At about 16 months Charley became unwell, she had infection after infection and she became very tired and peeky. She was taken to the doctors on many occasions but no doctor seemed to be alarmed at the fact that she had been continually unwell for more than a month. Then her parents insisted that she had further tests. She was sent for a chest x-ray and blood tests. Within 2 hours of having the blood tests they were called back to the surgery and were told that she had leukaemia, and they were sent straight to St. Peters Hospital in Chertsey, Surrey.

On the 14th November 2002 Charley started 4 months of intense chemotherapy on the children’s unit at the Royal Marsden Hospital in Sutton, Surrey. She coped very well, much better than us adults looking on. She had good and bad days.

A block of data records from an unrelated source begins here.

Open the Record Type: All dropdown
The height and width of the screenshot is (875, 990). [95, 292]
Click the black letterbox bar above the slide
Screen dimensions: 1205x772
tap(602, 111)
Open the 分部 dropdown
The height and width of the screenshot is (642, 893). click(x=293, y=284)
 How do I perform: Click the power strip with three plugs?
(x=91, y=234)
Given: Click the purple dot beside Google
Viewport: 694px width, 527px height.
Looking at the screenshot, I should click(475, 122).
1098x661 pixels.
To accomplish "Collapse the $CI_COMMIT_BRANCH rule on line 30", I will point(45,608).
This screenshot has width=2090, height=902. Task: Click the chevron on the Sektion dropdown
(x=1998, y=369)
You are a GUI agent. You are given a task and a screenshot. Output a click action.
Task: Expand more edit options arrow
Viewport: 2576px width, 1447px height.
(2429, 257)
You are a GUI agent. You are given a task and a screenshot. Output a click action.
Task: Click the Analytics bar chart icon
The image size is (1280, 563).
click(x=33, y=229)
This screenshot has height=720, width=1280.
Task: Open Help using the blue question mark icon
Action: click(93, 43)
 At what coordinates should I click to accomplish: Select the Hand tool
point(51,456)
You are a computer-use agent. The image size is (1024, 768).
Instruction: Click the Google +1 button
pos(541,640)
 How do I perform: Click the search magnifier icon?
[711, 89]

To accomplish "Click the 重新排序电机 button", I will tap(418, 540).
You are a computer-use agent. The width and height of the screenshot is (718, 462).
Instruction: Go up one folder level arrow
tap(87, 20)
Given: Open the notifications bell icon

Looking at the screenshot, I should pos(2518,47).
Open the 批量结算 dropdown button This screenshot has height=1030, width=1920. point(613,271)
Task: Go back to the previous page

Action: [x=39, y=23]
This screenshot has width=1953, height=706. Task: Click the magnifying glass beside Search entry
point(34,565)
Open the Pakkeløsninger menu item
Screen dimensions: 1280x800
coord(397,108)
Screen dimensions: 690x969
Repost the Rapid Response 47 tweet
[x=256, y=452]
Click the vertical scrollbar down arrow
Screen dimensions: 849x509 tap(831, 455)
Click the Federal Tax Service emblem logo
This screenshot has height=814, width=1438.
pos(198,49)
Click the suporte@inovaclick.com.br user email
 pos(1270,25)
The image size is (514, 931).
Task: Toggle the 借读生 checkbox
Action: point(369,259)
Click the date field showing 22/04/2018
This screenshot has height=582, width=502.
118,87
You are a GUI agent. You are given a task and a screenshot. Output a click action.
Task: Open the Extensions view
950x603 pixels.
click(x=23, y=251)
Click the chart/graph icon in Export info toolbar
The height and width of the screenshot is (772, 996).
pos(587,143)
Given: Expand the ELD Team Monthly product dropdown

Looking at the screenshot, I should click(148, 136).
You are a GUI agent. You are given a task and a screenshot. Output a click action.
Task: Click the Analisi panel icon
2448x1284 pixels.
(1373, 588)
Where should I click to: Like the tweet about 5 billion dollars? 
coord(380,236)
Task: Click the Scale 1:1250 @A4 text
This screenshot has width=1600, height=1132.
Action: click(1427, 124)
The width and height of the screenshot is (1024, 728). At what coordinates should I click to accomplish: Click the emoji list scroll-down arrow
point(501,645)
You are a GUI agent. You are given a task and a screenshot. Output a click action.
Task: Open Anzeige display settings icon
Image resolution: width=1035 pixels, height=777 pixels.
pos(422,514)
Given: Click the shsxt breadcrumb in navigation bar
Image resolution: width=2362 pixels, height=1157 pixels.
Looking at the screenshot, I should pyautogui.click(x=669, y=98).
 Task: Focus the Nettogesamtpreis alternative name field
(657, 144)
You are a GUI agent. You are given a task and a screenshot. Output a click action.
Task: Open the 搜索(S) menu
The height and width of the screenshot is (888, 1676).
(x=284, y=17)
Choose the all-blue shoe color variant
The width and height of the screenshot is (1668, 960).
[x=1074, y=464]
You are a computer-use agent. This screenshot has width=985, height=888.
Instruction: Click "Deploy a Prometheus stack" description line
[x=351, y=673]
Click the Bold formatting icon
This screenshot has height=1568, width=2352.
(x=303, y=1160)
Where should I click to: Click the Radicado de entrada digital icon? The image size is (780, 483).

In March 2003 she was ready to come home. She was in remission and things were looking good for her. She had her second birthday in May and although she was still getting tired easily, she enjoyed her party. On the 16th June, she had her Hickman line removed. (This was a line that went directly into her heart and is used to give the chemotherapy and is left in for a while after treatment). We hoped this would mark the end of her treatment, and we were all happy that Charley was on the road to recovery.

bubblesOn the 17th June 2003 her baby brother Layton was born, Charley was chuffed and very proud.

In August Charley became unwell again and after 3 trips to the doctors, she was diagnosed with dilated cardiomyopathy. The chemotherapy treatment had damaged her heart and she needed urgent treatment. It is very rare for this to happen so severely. At first, she seemed to respond well and was about to come home from the hospital when she went downhill again. They increased the treatment and she was sent to see a specialist at another hospital. Her parents were told that if the treatment didn’t work she would need a heart transplant. By now we couldn’t believe what was happening, had she not been through enough. She was sent to the cardiac wing at Great Ormond Street Hospital, where they stabilised her and got her back home but she was put on the transplant list. She had lots of medicines to take, and they were juggled around from time to time, depending on how she was. She never made a fuss, she took her medicines and never complained.

Because of her heart condition, she was not able to run around like other children of her age but spent a lot of her time watching Disney videos. She learnt them word for word and could sing all the songs. She had good days and bad, but very rarely was miserable.

Time went on and Christmas came and went. From time to time Charley would spend a bit of time in hospital with chest infections or having her medication adjusted.

She had her 3rd birthday in May 2004. Her parents took her to the Zoo and she had a little party with her brother, cousin and family.

On the 14th June 2004 Charley went for a routine check up for her heart. She had blood tests and heart scan etc., The next day they had a call to say that Charley needed to go to hospital for a blood transfusion. They were told that her blood results were not normal.

On 17th June (her brother’s 1st birthday) they were told that Charley had relapsed. Our worst nightmare was happening for real. We were numb.

They had meetings with the leukaemia team and cardiac team, and in short, because of Charley’s heart condition, she would probably not survive the treatment again for the leukaemia. They would be able to keep her as comfortable as possible by giving her blood as she needed it, but she would not be with us at Christmas. Her parents bravely chose not to give anymore treatment. (everyone felt that this was the best for Charley).

During the next week Charley had a couple of blood transfusions and on the Wednesday of the following week they all went to the Chase Children’s Hospice, in Guildford, for Charley to get to know the staff and surroundings and for a couple of days break, as the facilities there are fantastic.

Unexpectedly, she deteriorated on the Thursday, and sadly passed away on Friday, 2nd July 2004, just two weeks after she had relapsed.